The different mucociliary cells perform four central functions, which together enable the function and protection of the airways. The mucus-producing cells form a defensive barrier against pathogens, dirt, and bacteria, while the ciliated cells interact with liquids and drive flow and clearance of trapped particles via coordinated beating. The ion-regulating cells are needed to maintain osmotic, ionic, and acid-base levels, while basal cells can replenish required cell types toward normal function upon damage.
All originate from the same cell type, predestined to develop into the cells that make up the mucociliary epithelium. During the development process, the cell undergoes distinct phases (gastrula, neurula, early and late-tailbud stages) to form all major cell types. However, the neurula stages and respective cell divisions define how cells turn into the four specialized mucociliary epithelial cell types over time.
Why can it go wrong along the way?
Together, the cells ensure that you can breathe without the airways being blocked or damaged by, e.g., the dust in the air you inhale.
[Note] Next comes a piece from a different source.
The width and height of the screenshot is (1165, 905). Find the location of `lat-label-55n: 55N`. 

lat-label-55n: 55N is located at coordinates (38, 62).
In respiratory diseases, the cells are derailed in their development and continue to develop from that new point.
“We need to understand what happens in the individual cell at different stages of the tissue’s development – i.e., are there discrete stages where differentiation takes place, or is it random? If we understand how cells undertake these fate decisions, we may, among other things, be able to fix the errors in functions that could develop along the way,” says Kedar Natarajan.
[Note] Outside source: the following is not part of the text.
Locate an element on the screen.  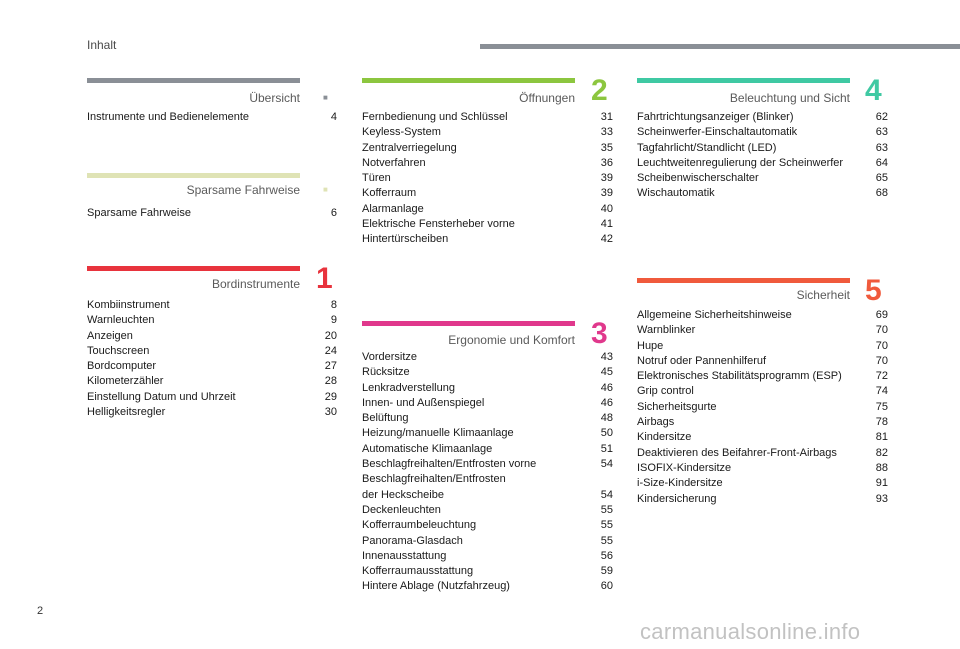
toc-entry-page: 60 is located at coordinates (606, 586).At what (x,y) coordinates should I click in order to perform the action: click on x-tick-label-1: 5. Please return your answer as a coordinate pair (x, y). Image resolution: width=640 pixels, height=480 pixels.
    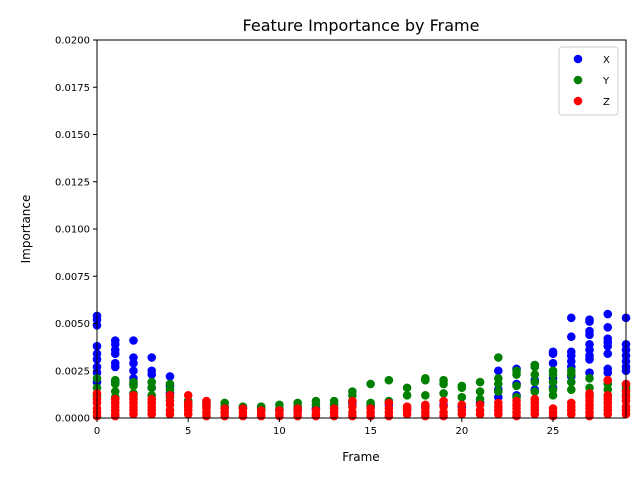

Defects in cell type functions lead to disease phenotypes typical in people who suffer from, e.g., asthma, COPD, and cystic fibrosis. This makes the airways more susceptible to infections and diseases and can weaken the function of the lungs.
“More than 20 different diseases in the respiratory tract are caused by the cilia on the surface of the mucosal tissue being damaged – they might, for example, be too small or move uncoordinatedly. This means that they cannot sweep properly so that the dust can be directed away from the airways,” says Kedar Natarajan.
Cell transformations have been studied in frogs
The researchers have taken the mucociliary cells of the Xenopus frog as their starting point. The development in the frog’s cells is similar to that of the mucociliary cells in humans. The difference is that it is easier to distinguish the four directions in which the cells develop in the pluripotent cells.
The researchers have mapped the development of each cell at ten different developmental stages, starting from undifferentiated cells (stage 8) all the way to differentiated cells (stage 27), where major cell types are formed for specific functions. Interpreting how cells differentiate across all stages is like understanding a highly elaborate family tree, analyzing what differs from generation to generation.
In total, the researchers studied approx. 35,000 cells. The researchers have contented themselves with studying the changes that occur between the stages and have therefore carefully evaluated approx. 3,000 genes for each cell. This resulted in enormous amounts of data; data that made the researchers aware that some of the cells go through a previously unknown state (termed ‘early epithelial progenitors’) and undergo specialization in a distinct manner.
“During our work, we discovered a progenitor population that we believe was previously missed. We call the cells the early epithelial progenitors. They undertake specialization to form late-stage ionocytes, goblet cell, and basal cell populations. Therefore, we propose a model wherein early epithelial progenitors undergo fate transitions in a continuous non-hierarchical manner that is distinct from the standard model,” says Kedar Natarajan.